PROJECT SUMMARY (Project 1 – Robust functional cures with AAV-expressed eCD4-Ig) 
eCD4-Ig is a potent and exceptionally broad fusion of the first two domains of CD4 to an antibody Fc 
domain and a short tyrosine-sulfated coreceptor-mimetic peptide. In rhesus macaques, adeno-associated 
virus (AAV)-expressed eCD4-Ig mediates consistent and very effective protection against SHIV-AD8 and 
SIVmac239. eCD4-Ig also has properties that make it especially useful for establishing a functional cure in 
rhesus macaques and perhaps in humans. These include its potency, breadth, difficulty-of-escape, low 
immunogenicity when expressed by AAV, consistent expression by AAV, potent intrinsic ADCC activity, and 
collaboration with serum antibodies to mediate ADCC. These properties allow eCD4-Ig to circumvent two 
major problems associated with using AAV-expressed antibodies to establish functional cures, namely 
immune clearance and viral escape.
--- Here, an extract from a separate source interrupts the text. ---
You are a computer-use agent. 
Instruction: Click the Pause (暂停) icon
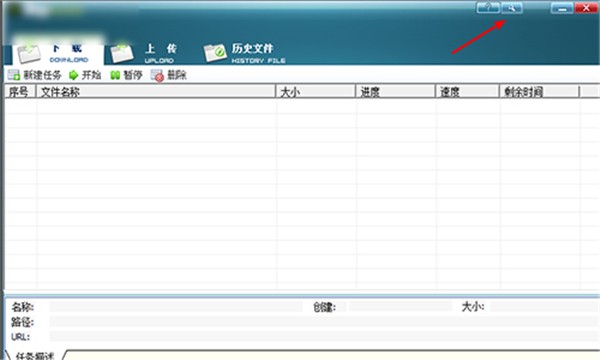click(115, 75)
In preliminary data we show that AAV-expressed eCD4-Ig can 
suppress replication of SHIV-AD8 for more than a year in 5 of 6 macaques. However we also show that, 
when compared to the “Monkey monkey” described in Project 2, this suppression was less robust, meaning 
that consistent ‘blipping’ of virus was observed in most eCD4-Ig-suppressed animals. Because the Miami 
monkey expresses roughly 10 times the amount of total antibody observed in these eCD4-Ig-expressing 
macaques, we hypothesize that greater expression of eCD4-Ig will result in more robust functional cures. 
The goals of this project are thus to increase AAV-mediated expression of eCD4-Ig, to establish robust 
functional cures in SHIV-AD8 and SIVmac239-infected macaques, to amplify the ADCC activities in these 
macaques by stimulating host antibody responses to epitopes unmasked by eCD4-Ig, to establish a 
consistent platform that will allow for evaluation of latency reversing agents, and to ask whether long-term 
expression of eCD4-Ig by itself can impact the viral reservoir. These studies will improve and help 
understand a viable approach to establishing similar functional cures in humans.

## Key facts

- **NIH application ID:** 10864932
- **Project number:** 5U19AI149646-05
- **Recipient organization:** BOSTON CHILDREN'S HOSPITAL
- **Principal Investigator:** Mauricio A Martins
- **Activity code:** U19 (R01, R21, SBIR, etc.)
- **Funding institute:** NIH
- **Fiscal year:** 2024
- **Award amount:** $1,698,874
- **Award type:** 5
- **Project period:** 2020-04-15 → 2027-03-31

## Primary source

NIH RePORTER: https://reporter.nih.gov/project-details/10864932

## Citation

> US National Institutes of Health, RePORTER application 10864932, Project 1: Establishing a robust functional cure (5U19AI149646-05). Retrieved via AI Analytics 2026-05-24 from https://api.ai-analytics.org/grant/nih/10864932. Licensed CC0.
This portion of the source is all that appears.